I believe most people have some kind of plan when they head for an outing in the mountains. At a minimum, at least we check to see if we have a few essentials in our packs. Sometimes I just get a few things together and get my kids in the car, then drive to a trailhead for a day-hike. But for the longer and more challenging trips I do a lot of planning. What date to go, how to get permits, how to coordinate time away from work and family, what partners will be available, what to wear, what to pack, where to camp, what route to take, what equipment to bring, how to shuttle vehicles if neccessary, what are the options if an obstacle is encountered. And the planning goes on from there.
In order to make a plan first you have to have some kind of objective (O.K. call it a GOAL) in mind. I have a lot of goals. Not just mountaineering but life goals in general.

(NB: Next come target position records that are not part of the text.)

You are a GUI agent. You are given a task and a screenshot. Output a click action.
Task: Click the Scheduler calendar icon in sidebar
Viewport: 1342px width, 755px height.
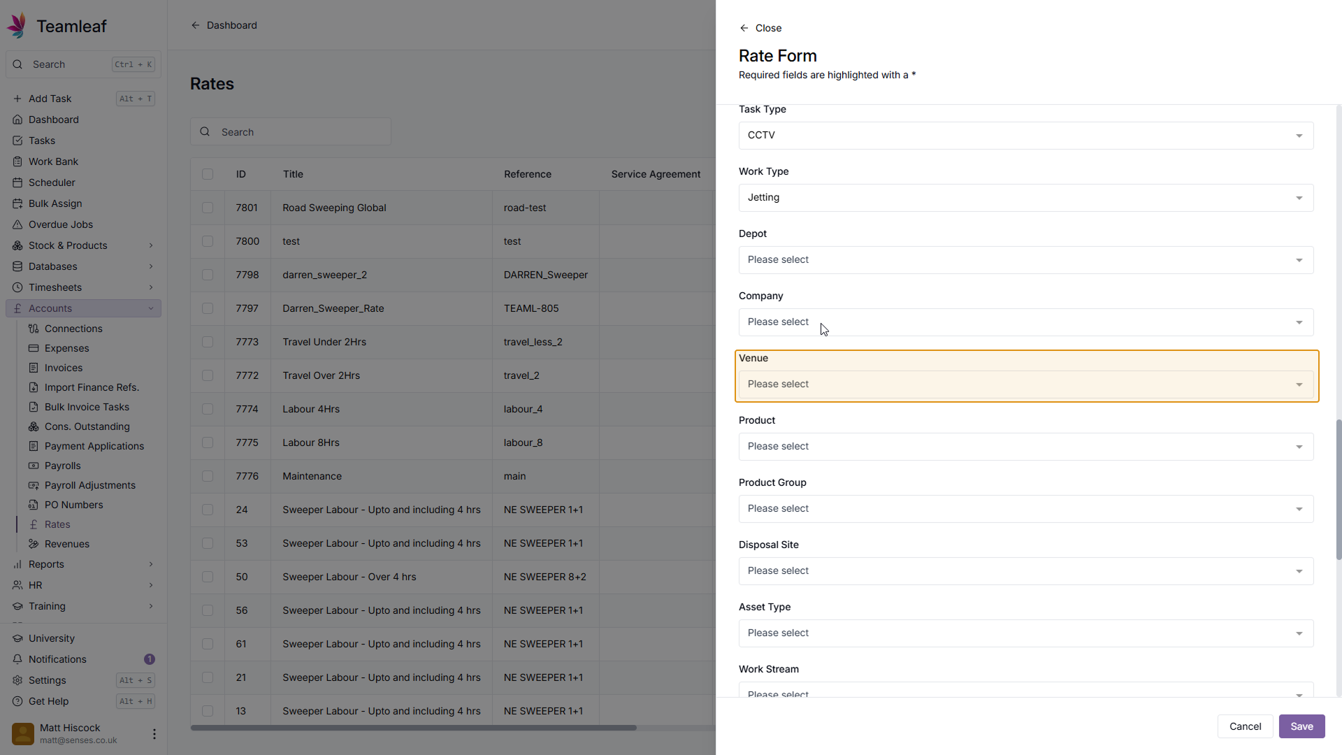[x=17, y=182]
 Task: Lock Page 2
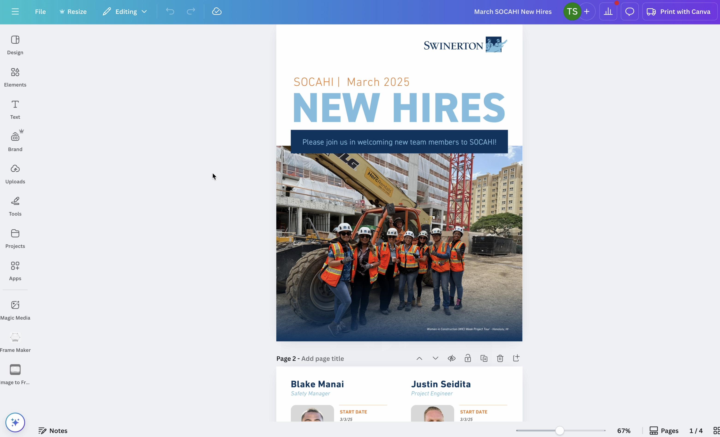(x=468, y=358)
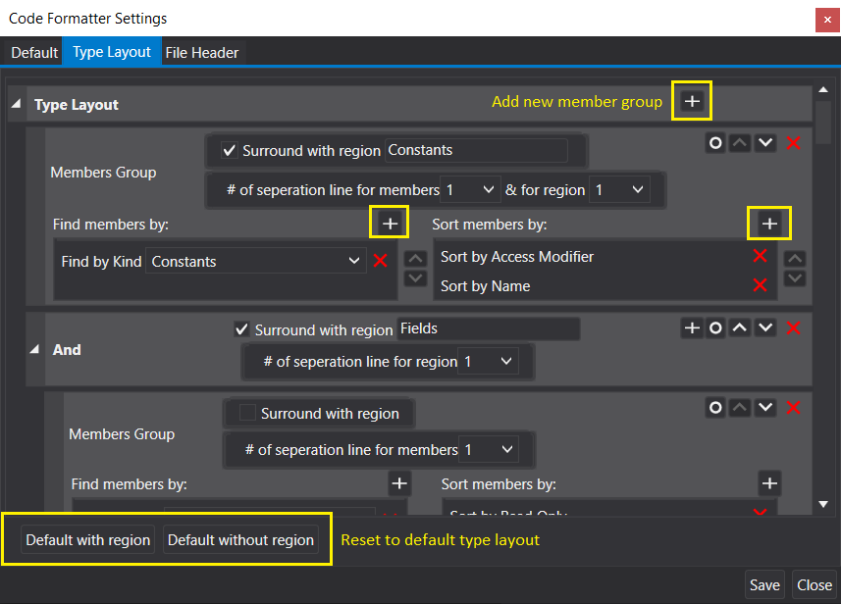The height and width of the screenshot is (604, 841).
Task: Click Reset to default type layout
Action: tap(440, 539)
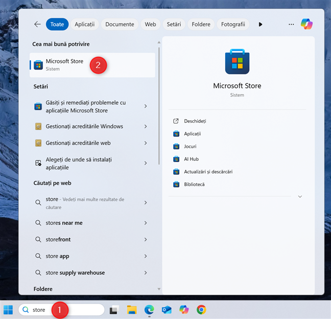This screenshot has height=319, width=331.
Task: Expand more actions chevron in details pane
Action: point(299,196)
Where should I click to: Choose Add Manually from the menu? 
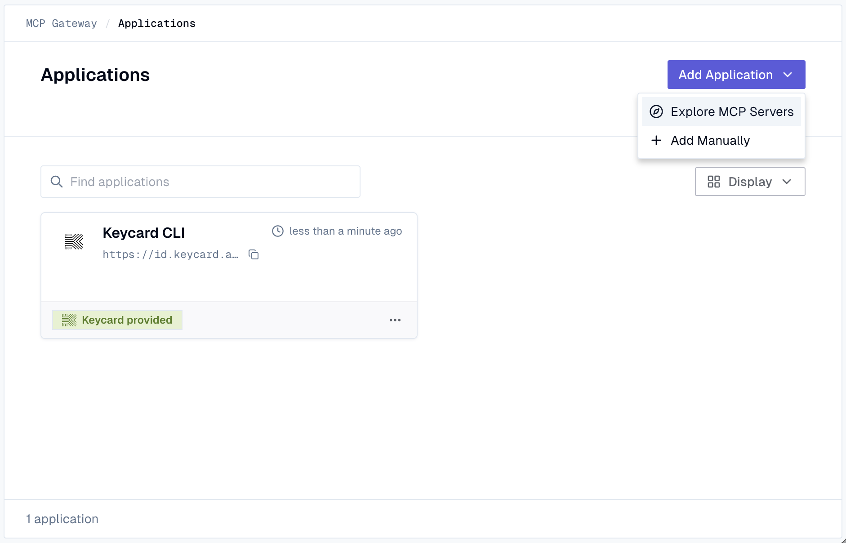tap(710, 140)
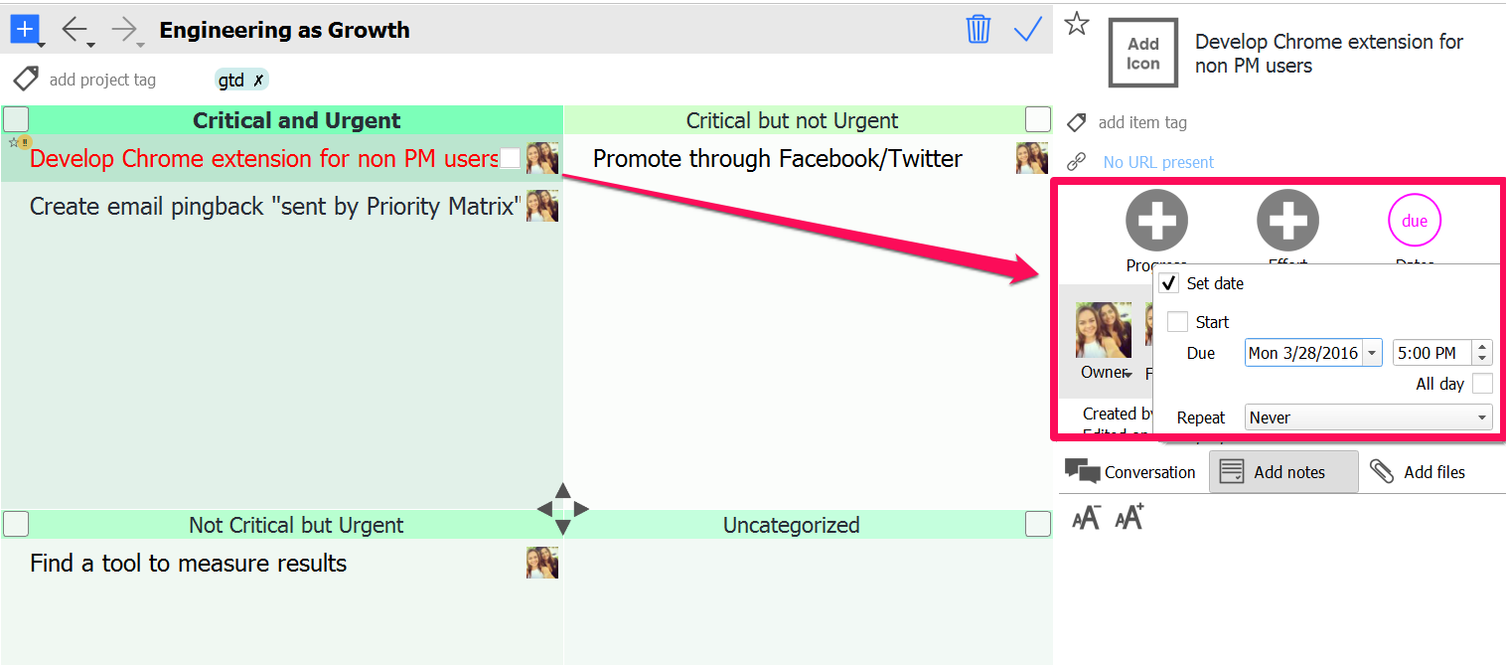Click the back navigation arrow

click(74, 29)
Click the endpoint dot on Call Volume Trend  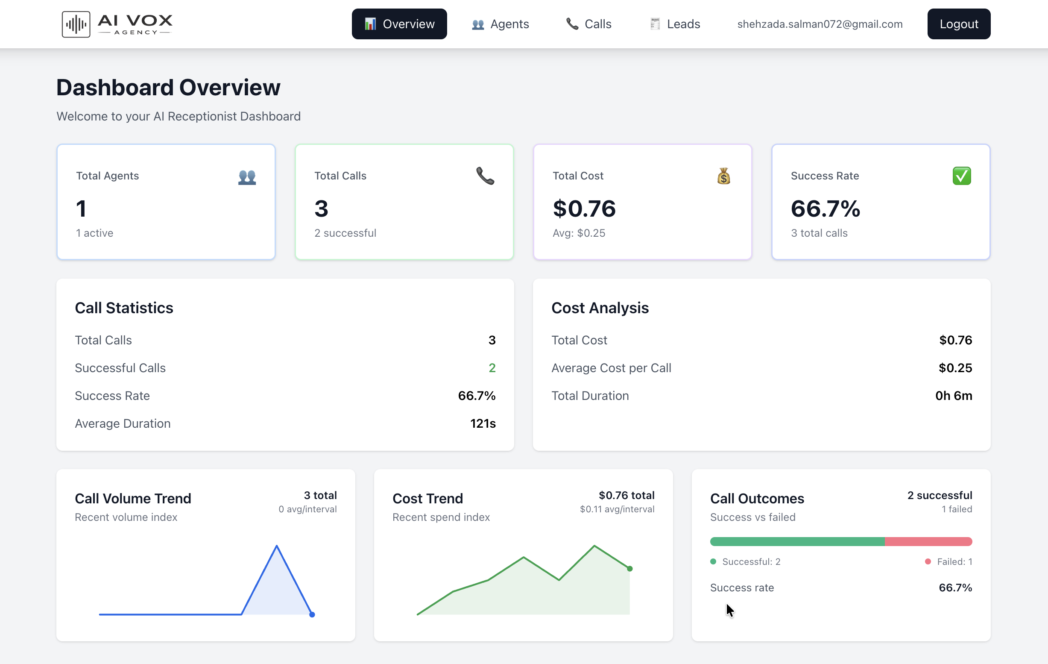312,615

I have'nt paid any proffessional, lecturing snake-oil salesman to tell me how to set my goals or plan the steps of how to acheive my goals. Some of us have to set our sights on something to motivate us to take action.
Yes, at some point you have to execute your plan and just "git-er-done".

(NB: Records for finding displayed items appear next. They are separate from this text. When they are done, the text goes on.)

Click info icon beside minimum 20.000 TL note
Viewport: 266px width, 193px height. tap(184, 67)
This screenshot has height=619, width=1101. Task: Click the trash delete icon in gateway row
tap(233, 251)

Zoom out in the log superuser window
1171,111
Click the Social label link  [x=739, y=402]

I just got back from a six-day trip where I along with two partners summited Polemonium, North Palisade, and Starlight Peak. I made a goal several years ago to climb all 15 of the California Fourteeners. The three peaks we climbed on this trip were a part of my overall goal. I along with my partners, spent months discussing details and planning. I derived great satisfaction from the planning phase of the trip but the real reward was getting out there and doing it.
In my opinion, goals and planning are important prerequistes to execution. I acknowledge there are some people who are more talk than action. But I wouldn't suggest to those new to mountaineering to head off into the hills without a plan.
"I love it when a plan comes together"
-One of my favorite quotes utterred by a cigar wielding George Peppard, playing the role of the squad leader on the A-Team.